In this context, Susan Hopgood, Education International president, called on women education unionists everywhere to take action to counter the alarming developments of the last few years. She told the conference that 129 million girls around the world were out of school due to climate change, poverty, violence, family, societal reasons or access.
“Deprived of an education, many are pushed into child labour or early marriage, or become saddled with teenage pregnancies,” she says. “This is why the solidarity and mobilisation of women everywhere is so important. We must … free ourselves and others from the limitations placed on us because of our gender. It is our duty … to make sure every single woman and girl can enjoy their fundamental rights, starting with that all-important and enabling right to education.”
Hopgood says that while trade unionists recognise the importance of building and harnessing collective power, they must also understand that it is not only attained through a formal position of authority, leadership, or decision-making.
“Often, power is something that is thought of in masculine terms as something that is wielded over others, a top-down force that smashes anyone and anything in its path. But there are other ways of thinking about power and of using power.
“It is something we all have inside of us. Something that we all need to recognise and nourish. Something that we must build up our courage to use,” she says.
Vanessa Nakate, a climate justice activist from Uganda and author of A Bigger Picture, who spoke at the conference, echoes Hopgood’s view. She says that in order to empower their students, educators must relate education to what is happening in their communities: “no one is too small to make a difference and no voice is too small to transform the world”.
Positive influence
Jalila al-Salman, the vice president of the Bahrain Teachers Association (BTA), who was also a speaker at the conference, demonstrated the power of taking courageous action. Al-Salman was kidnapped, tortured, and jailed in 2011, following the Arab Spring pro-democracy protests.

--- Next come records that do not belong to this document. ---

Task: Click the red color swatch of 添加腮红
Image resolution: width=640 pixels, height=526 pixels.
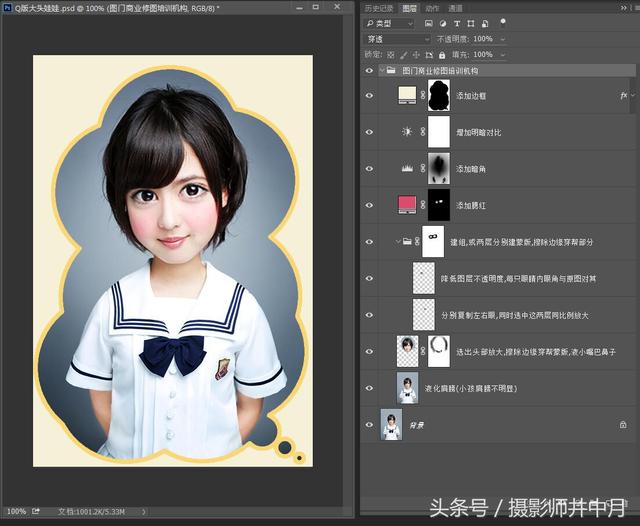Action: 407,204
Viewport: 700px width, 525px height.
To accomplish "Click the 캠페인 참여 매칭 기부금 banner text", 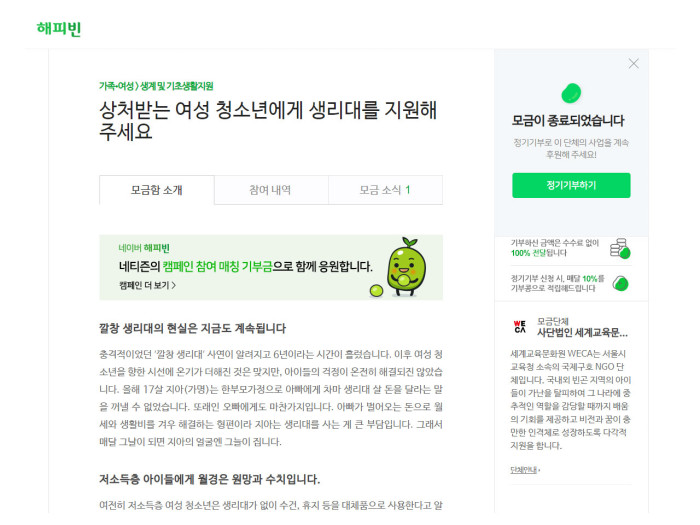I will tap(217, 267).
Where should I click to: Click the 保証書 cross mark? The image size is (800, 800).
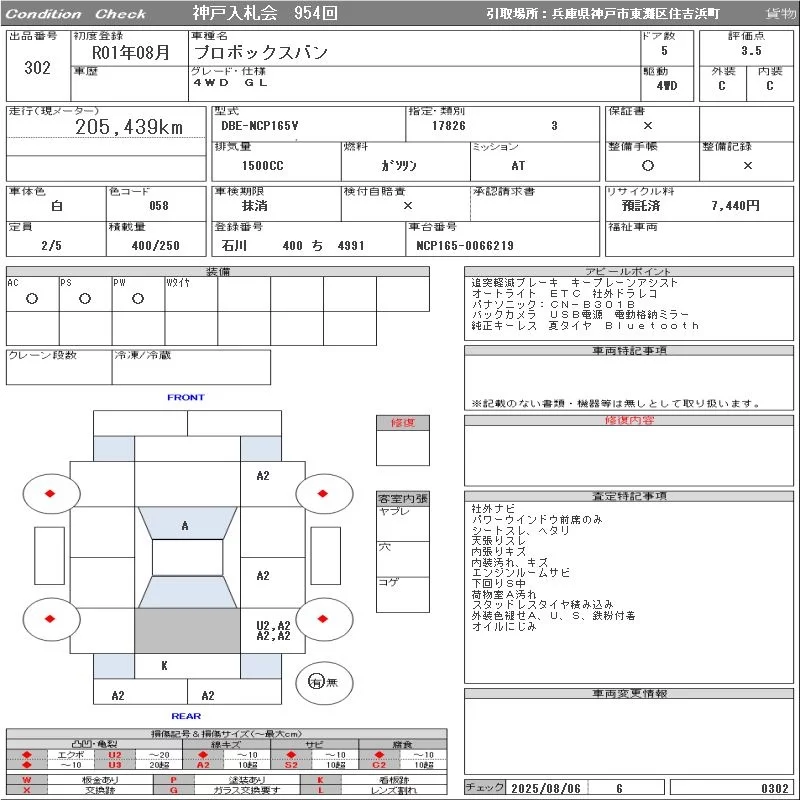648,126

More than a decade later the BTA is still banned, and al-Salman is forbidden to teach. However, during the COVID-19 crisis she says activists organised online events and offered technical support to students and teachers to ensure they could continue to study without discrimination and work remotely.

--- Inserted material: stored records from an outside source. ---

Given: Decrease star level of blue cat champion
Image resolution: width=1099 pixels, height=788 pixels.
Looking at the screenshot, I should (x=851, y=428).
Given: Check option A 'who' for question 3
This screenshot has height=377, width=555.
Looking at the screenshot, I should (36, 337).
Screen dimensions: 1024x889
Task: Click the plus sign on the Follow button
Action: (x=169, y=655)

Al-Salman aims to positively influence the status of women, encouraging them to stand up for themselves and know their rights.
Mary Bousted, the UK’s National Education Union (NEU) joint general secretary, says it is important that women support one another as they rise in power.
“That means [you] don’t hold on to power for yourself but make sure you bring other women with you so that young women and black women and LGBTQI women and women from a whole range of backgrounds feel that they too can get to positions of power and influence in the union and change society.
“When a woman makes a point which is unpopular but true, have the courage to back her up. Be organised … make sure you understand what the key issues are to be raised, make sure you share out who is going to say what so you can’t be targeted; so that the opposition has to see that these points are… widely shared,” says Bousted.
Hopgood closed the conference calling for women education unionists to use their power to support one another in leading the charge for a better future: “Our unions must be models for what inclusive, sustainable, and values-led movements ought to look like, behave like, and feel like,” she says.
The Education International World Women’s Conference occurs every four years and brings together delegates from education unions around the world to engage in issues affecting women educators globally.